But is it worth it? If you have a hash for each file, then you essentially have an overhead for each file. Let's say that each file must take up at least 512 bytes (a typical disk sector) and that you're storing these hashes compactly enough so as to not have each hash take up much more than the hash size.
So, even if all your files are 512 bytes, the smallest, you're talking either 16 / 512 = 3.1%
or 32 / 512 = 6.3%
. In reality, I'd bet your average file size is higher (unless all your files are 1 sector...), so that overhead would be less.

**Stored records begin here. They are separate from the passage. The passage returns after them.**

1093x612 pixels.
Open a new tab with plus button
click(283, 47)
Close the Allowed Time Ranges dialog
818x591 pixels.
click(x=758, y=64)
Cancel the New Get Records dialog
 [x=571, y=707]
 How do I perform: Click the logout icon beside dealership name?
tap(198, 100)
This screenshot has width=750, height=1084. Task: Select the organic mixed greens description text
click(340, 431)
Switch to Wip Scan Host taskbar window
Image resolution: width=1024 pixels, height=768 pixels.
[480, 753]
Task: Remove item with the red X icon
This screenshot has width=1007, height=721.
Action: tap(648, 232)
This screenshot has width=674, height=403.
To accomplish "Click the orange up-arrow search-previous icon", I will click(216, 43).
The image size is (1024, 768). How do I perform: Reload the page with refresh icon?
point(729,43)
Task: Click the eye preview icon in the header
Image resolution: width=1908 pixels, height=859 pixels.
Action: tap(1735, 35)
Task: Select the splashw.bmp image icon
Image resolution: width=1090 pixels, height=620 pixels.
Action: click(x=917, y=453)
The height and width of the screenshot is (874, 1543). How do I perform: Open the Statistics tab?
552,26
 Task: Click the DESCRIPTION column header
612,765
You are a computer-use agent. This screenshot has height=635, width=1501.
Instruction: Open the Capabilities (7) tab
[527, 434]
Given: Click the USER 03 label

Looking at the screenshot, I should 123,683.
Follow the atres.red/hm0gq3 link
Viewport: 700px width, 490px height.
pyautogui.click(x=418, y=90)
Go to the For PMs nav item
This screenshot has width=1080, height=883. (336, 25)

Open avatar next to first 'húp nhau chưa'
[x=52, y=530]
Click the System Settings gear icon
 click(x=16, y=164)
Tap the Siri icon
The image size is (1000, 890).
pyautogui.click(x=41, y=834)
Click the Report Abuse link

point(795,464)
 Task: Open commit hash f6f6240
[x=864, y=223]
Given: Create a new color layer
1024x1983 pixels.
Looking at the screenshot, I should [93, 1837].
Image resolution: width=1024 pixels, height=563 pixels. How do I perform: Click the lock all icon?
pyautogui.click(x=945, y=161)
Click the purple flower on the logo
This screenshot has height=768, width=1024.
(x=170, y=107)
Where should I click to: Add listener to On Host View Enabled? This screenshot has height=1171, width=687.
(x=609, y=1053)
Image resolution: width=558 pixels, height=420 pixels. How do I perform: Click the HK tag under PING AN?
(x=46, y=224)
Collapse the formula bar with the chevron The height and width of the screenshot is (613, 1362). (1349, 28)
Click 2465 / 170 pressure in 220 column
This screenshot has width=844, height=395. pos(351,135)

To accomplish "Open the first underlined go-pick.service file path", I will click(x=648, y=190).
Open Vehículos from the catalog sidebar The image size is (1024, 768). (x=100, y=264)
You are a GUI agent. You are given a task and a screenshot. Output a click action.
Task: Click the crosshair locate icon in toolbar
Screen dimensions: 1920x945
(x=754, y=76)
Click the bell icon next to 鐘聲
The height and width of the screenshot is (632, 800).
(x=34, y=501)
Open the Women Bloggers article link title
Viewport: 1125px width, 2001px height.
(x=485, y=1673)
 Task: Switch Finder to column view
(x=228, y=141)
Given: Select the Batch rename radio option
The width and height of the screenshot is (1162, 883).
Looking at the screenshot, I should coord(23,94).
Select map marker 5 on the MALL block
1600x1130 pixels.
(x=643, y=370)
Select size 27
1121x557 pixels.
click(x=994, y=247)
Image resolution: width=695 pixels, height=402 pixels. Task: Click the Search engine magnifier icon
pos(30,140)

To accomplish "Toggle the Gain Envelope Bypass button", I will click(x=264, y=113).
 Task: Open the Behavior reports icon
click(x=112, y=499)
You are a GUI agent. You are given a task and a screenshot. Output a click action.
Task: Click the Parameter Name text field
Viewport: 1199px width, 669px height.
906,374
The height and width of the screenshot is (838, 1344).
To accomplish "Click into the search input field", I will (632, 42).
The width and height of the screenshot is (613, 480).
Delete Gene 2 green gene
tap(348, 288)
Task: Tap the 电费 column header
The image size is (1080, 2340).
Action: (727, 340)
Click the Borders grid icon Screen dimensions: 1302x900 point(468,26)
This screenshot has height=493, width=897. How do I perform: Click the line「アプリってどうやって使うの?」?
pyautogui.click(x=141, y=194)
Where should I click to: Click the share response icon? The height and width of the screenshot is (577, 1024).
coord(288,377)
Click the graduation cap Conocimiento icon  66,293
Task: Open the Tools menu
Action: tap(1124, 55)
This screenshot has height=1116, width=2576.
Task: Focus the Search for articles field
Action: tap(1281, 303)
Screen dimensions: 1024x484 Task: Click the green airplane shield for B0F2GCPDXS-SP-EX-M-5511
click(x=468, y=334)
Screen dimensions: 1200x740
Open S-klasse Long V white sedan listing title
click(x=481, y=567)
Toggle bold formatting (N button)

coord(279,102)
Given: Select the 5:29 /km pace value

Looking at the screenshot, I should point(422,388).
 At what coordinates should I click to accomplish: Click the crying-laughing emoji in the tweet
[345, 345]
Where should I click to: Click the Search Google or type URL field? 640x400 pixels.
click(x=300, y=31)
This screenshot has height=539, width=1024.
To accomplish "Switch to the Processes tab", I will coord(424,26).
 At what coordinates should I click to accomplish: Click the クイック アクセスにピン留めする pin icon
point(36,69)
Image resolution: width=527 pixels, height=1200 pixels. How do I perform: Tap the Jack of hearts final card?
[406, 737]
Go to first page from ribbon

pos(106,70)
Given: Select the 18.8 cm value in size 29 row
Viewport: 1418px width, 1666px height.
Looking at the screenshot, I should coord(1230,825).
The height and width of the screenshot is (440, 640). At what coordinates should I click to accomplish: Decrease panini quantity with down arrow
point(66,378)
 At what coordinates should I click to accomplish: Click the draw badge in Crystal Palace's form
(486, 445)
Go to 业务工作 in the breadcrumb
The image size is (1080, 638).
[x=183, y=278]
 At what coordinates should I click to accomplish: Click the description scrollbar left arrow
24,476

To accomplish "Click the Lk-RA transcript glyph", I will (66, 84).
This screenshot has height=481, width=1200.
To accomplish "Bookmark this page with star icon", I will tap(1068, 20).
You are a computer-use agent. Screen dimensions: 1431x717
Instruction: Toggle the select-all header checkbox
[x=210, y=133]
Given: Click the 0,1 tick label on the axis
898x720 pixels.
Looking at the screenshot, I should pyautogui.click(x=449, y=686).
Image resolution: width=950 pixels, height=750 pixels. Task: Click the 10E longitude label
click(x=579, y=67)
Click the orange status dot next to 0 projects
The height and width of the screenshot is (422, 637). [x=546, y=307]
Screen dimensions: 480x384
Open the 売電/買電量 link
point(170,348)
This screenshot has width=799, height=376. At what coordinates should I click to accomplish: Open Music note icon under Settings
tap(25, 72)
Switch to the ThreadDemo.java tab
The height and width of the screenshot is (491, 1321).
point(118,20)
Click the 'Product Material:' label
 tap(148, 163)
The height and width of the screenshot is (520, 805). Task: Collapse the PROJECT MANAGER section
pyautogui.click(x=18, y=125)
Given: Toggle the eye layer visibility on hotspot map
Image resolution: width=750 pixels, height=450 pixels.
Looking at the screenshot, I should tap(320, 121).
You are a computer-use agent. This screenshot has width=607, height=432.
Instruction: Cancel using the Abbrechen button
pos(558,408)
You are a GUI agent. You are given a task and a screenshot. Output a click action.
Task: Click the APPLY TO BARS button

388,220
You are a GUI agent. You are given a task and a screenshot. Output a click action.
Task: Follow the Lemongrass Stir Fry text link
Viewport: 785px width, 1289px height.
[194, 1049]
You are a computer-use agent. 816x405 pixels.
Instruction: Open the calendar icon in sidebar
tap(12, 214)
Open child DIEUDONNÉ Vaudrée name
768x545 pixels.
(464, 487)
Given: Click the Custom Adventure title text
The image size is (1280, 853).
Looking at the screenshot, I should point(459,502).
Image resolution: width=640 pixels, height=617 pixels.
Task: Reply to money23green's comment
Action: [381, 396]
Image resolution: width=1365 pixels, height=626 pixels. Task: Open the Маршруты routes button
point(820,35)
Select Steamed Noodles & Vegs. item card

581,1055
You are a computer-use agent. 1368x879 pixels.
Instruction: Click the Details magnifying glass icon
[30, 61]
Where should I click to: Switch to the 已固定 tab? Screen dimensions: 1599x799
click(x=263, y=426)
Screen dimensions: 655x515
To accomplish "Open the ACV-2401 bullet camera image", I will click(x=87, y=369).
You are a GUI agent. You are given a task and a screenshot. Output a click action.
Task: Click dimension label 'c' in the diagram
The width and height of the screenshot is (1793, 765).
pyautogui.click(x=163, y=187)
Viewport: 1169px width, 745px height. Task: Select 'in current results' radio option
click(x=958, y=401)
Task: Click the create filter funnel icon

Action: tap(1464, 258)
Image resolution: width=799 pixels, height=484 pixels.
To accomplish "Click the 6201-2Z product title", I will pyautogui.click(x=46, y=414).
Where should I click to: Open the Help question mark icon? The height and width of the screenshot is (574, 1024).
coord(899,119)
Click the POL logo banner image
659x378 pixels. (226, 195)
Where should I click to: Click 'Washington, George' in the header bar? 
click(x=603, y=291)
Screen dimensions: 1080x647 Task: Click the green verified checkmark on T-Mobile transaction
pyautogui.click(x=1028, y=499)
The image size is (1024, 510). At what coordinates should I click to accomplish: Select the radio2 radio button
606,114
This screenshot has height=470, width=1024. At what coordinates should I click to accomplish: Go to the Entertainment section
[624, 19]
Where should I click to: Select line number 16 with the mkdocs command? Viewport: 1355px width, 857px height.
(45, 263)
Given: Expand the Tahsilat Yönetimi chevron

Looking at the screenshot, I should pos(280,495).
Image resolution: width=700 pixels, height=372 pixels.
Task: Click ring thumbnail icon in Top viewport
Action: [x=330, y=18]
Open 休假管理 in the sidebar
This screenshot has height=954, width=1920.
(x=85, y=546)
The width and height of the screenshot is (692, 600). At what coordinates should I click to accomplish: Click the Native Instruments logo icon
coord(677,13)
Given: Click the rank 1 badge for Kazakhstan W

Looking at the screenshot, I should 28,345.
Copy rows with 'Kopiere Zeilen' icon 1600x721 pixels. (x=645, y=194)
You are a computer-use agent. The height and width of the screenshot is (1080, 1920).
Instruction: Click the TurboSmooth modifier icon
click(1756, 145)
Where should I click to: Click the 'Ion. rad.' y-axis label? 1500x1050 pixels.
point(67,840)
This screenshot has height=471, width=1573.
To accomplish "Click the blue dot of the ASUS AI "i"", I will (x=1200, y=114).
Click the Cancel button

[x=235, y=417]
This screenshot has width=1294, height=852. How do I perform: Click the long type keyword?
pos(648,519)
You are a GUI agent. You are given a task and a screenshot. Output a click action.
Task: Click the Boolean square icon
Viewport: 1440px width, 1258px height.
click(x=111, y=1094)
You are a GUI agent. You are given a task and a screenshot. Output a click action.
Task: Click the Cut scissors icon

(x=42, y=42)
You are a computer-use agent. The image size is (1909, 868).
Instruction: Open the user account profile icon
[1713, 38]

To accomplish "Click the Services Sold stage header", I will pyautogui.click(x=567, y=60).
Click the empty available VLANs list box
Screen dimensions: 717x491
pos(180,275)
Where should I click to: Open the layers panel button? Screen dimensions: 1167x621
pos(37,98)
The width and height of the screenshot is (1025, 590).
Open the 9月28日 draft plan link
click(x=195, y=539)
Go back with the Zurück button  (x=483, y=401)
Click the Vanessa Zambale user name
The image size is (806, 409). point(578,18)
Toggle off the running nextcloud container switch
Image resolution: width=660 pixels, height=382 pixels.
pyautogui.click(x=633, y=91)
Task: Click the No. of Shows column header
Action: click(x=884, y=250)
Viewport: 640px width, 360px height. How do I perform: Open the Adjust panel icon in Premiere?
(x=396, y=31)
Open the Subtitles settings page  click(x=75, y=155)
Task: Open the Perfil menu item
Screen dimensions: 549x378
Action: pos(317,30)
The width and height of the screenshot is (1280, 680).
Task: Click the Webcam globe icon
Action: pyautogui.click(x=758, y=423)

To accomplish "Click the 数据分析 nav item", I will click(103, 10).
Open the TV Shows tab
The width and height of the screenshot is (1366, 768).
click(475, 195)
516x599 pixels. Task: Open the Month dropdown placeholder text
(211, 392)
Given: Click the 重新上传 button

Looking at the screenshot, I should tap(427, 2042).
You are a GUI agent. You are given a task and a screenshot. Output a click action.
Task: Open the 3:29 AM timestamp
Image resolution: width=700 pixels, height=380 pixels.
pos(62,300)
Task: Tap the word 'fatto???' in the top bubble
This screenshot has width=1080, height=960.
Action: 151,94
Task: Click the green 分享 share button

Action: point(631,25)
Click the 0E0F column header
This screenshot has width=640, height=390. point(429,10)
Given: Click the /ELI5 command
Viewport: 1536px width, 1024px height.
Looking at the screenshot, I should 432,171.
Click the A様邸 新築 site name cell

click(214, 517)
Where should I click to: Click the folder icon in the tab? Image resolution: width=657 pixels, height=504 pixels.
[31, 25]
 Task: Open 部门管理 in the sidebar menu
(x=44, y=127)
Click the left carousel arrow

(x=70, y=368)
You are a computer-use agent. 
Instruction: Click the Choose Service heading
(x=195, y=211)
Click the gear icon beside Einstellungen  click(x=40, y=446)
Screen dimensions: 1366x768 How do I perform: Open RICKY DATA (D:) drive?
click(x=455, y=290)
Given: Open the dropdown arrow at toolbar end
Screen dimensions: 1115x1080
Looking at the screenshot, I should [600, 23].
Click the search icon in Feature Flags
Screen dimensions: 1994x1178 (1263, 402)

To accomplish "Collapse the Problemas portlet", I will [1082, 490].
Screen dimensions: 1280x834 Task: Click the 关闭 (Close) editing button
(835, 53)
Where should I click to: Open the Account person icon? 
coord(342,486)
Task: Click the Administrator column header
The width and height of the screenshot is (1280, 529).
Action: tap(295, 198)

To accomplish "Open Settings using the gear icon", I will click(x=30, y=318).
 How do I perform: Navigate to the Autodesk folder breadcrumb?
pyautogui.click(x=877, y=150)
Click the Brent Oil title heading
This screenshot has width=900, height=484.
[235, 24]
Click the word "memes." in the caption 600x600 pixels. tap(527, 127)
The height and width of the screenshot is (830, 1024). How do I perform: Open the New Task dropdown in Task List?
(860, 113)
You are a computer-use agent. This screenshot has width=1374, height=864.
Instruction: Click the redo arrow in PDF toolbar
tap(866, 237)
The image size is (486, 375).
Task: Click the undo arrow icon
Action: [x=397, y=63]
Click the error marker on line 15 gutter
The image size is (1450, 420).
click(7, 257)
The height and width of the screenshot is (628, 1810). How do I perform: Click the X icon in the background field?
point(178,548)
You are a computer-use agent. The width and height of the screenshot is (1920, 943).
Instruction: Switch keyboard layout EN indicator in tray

Now, the amount of space you need for hashes scales linearly with the number of files you have. Is that extra space worth that much? Even if you had your mentioned trillion files - that's 1 000 000 000 000 * 16 = ~29 TiB
, which is a lot of space, but keep in mind: your data would be 1 000 000 000 000 * 512 = 465 TiB
. The numbers are worthless, really, since it's still 3%
or 6%
overhead. But at this level, where you have a half petabyte of storage, does 15 terabytes matter? At any level, does a 3%
savings mean anything? And remember, if they're larger, you save less. (Which, they probably are: good luck getting a 512 byte sector size at that hard disk size.)
So, is this 3%
or less disk savings worth the potential risk in security. (Which I'll leave unanswered, as it's waaay not my cup of tea.)
Alternatively, could you, say, group files together in some logical fashion, so that you have less files? (I mean, if you have trillions of 512 byte files, do you really want to hash every byte on disk?)